The terms ‘axon carrying dendrite’ (AcD) and ‘AcD neurons’ have been coined to describe this feature. In rodent hippocampus, AcD cells are shown to be functionally ‘privileged’, since inputs here can circumvent somatic integration and lead to immediate action potential initiation in the axon.

Here, we report on the diversity of axon origins in neocortical pyramidal cells of rodent, ungulate, carnivore, and primate.

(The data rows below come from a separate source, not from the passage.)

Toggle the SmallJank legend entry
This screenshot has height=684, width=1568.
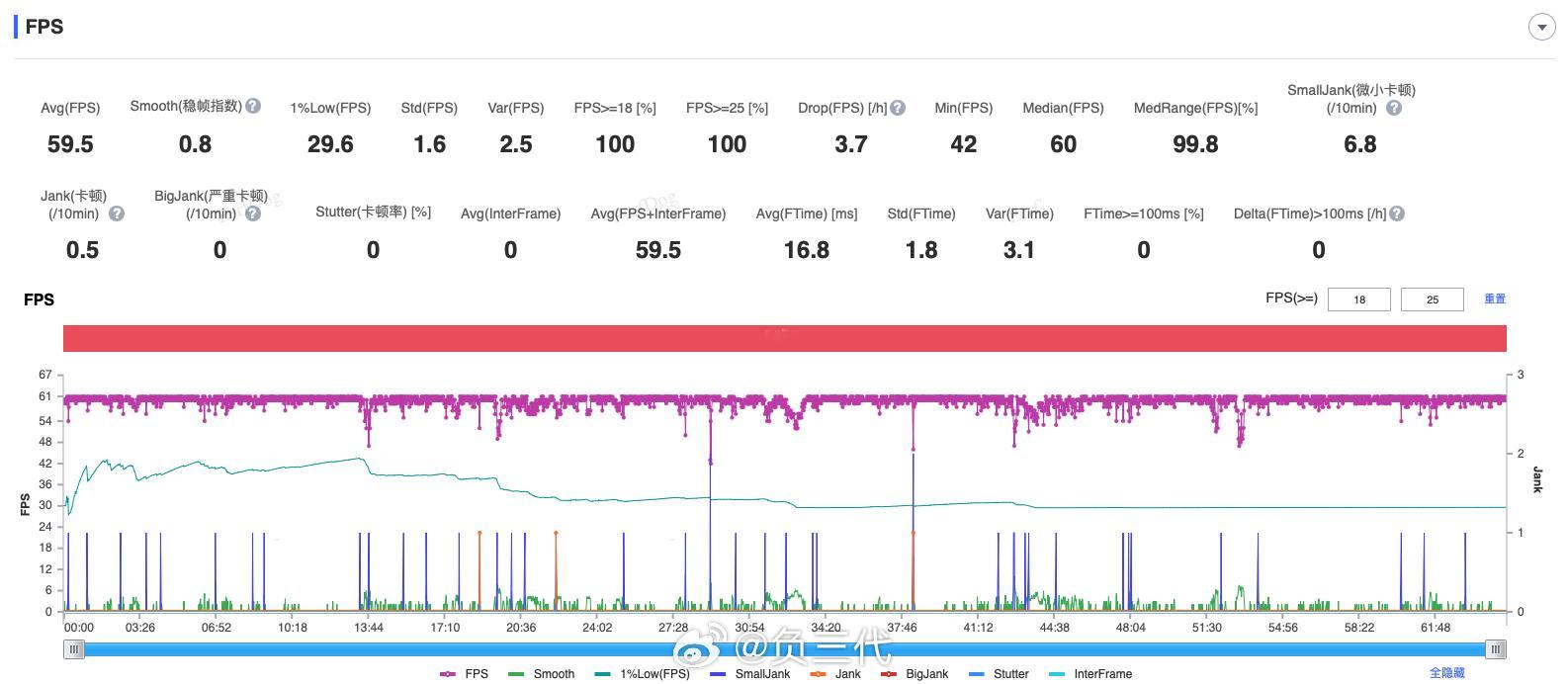point(750,674)
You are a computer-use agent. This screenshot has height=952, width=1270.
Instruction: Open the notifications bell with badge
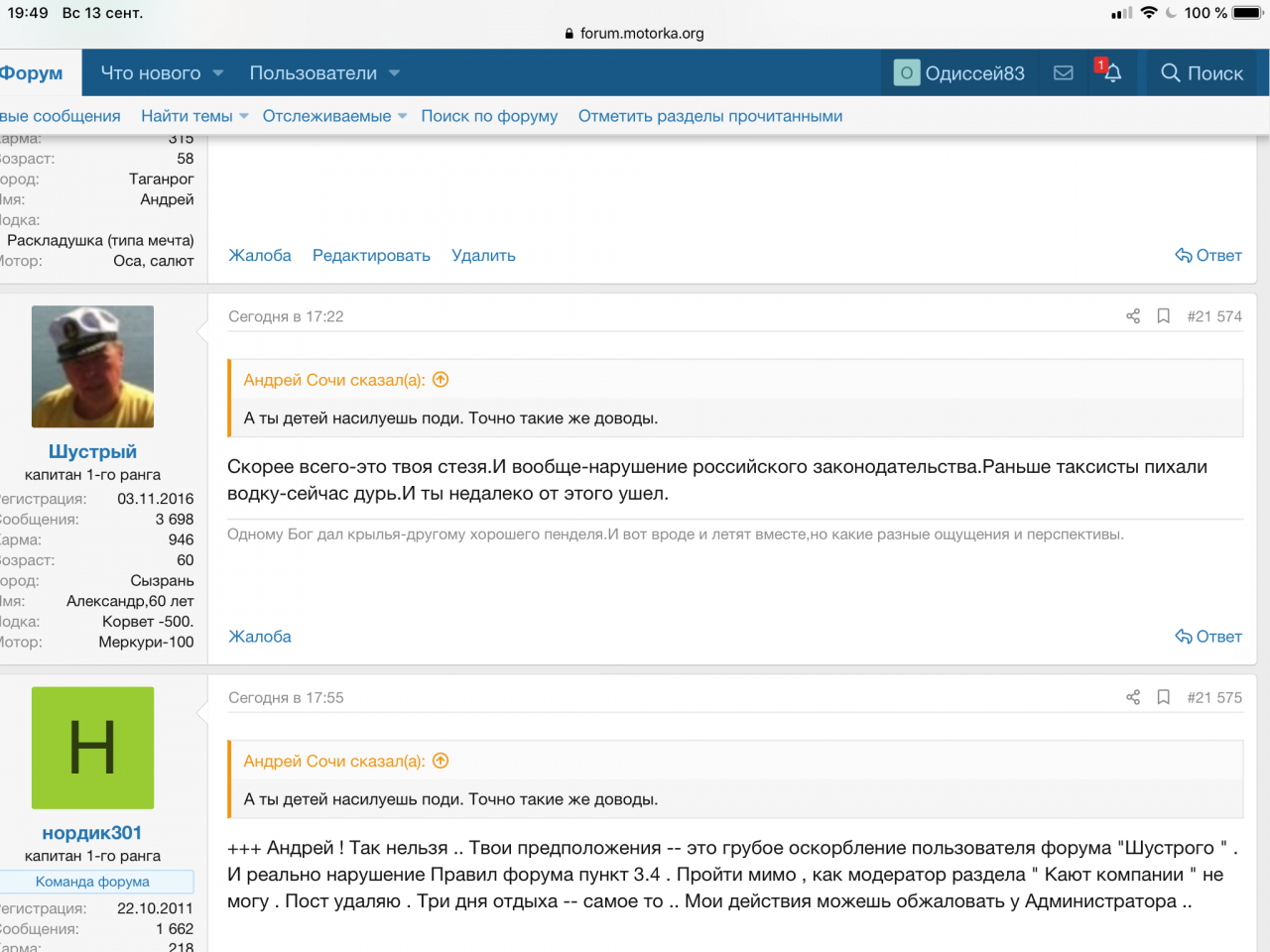click(x=1110, y=72)
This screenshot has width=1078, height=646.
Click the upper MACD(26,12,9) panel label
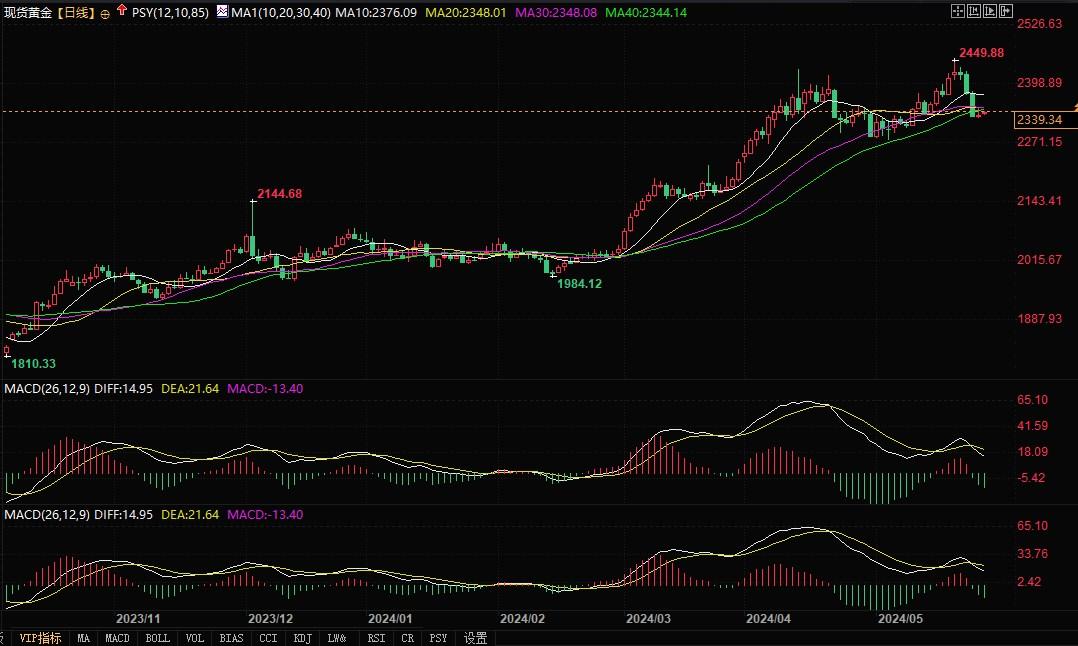(47, 388)
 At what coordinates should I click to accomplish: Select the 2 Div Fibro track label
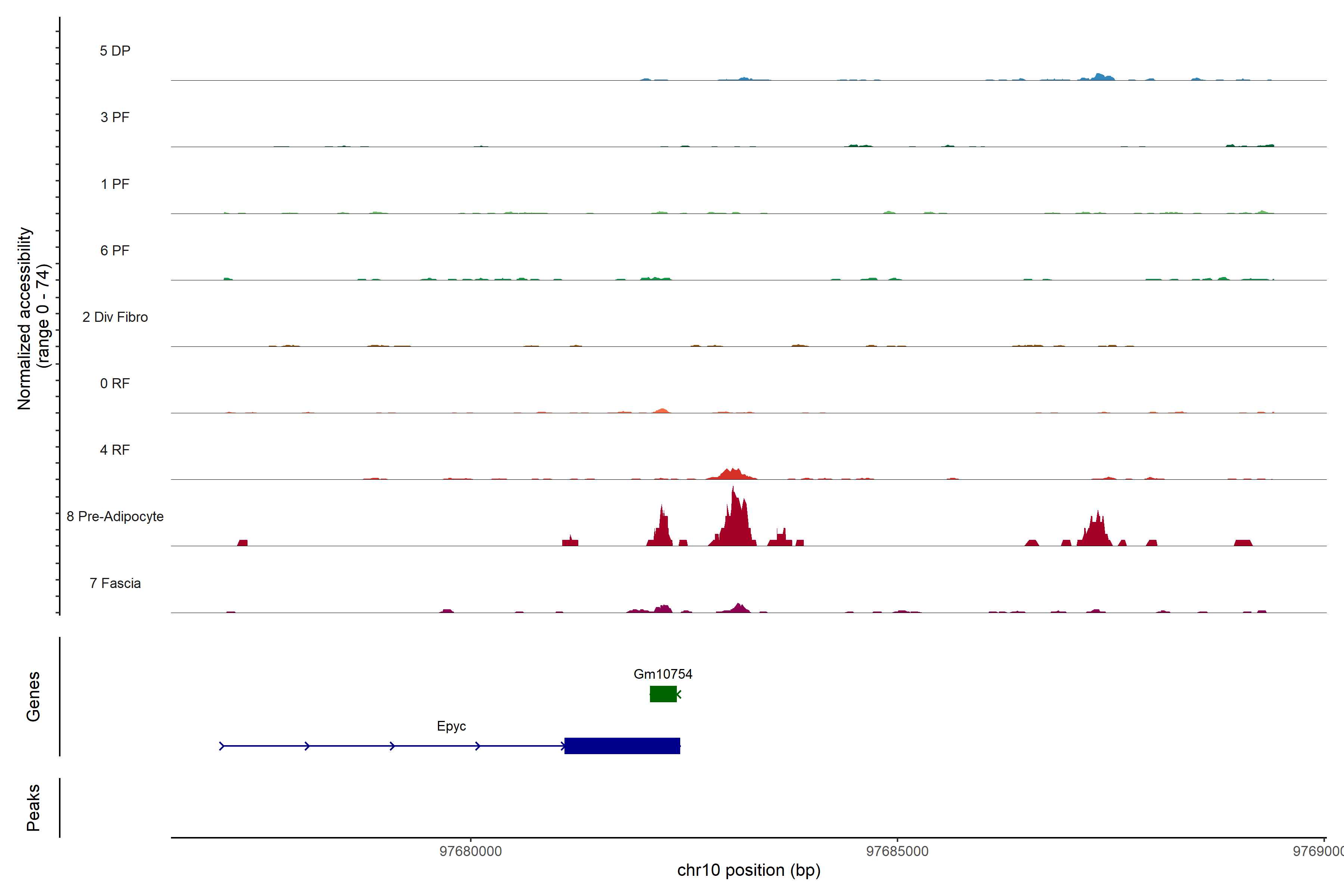click(x=115, y=317)
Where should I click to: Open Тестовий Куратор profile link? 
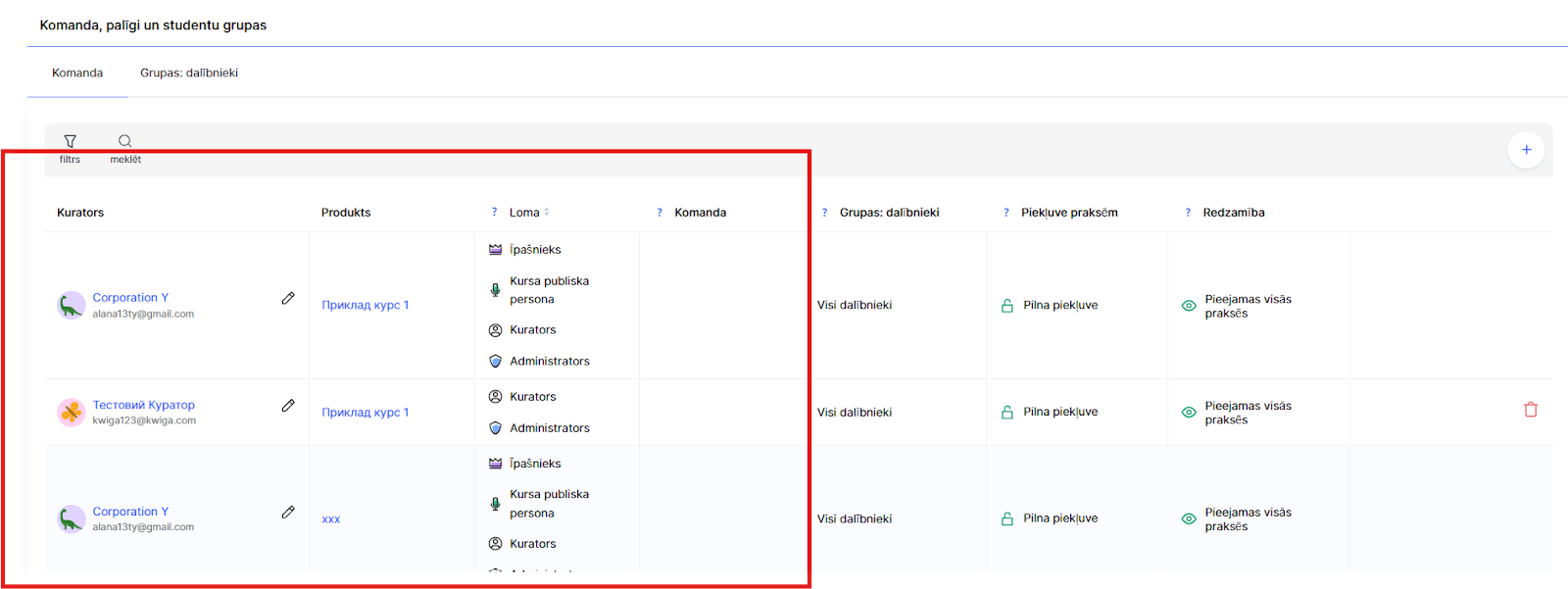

Detection methods were Thy-1-EGFP labeling in mouse, retrograde biocytin tracing in rat, cat, ferret, and macaque, SMI-32/βIV-spectrin immunofluorescence in pig, cat, and macaque, and Golgi staining in macaque and human. We found that in non-primate mammals, 10–21% of pyramidal cells of layers II–VI had an AcD. In marked contrast, in macaque and human, this proportion was lower and was particularly low for supragranular neurons.

A comparison of six cortical areas (being sensory, association, and limbic in nature) in three macaques yielded percentages of AcD cells which varied by a factor of 2 between the areas and between the individuals. Unexpectedly, pyramidal cells in the white matter of postnatal cat and aged human cortex exhibit AcDs to much higher percentages.

In addition, interneurons assessed in developing cat and adult human cortex had AcDs at type-specific proportions and for some types at much higher percentages than pyramidal cells.

Our findings expand the current knowledge regarding the distribution and proportion of AcD cells in neocortex of non-primate taxa, which strikingly differ from primates where these cells are mainly found in deeper layers and white matter.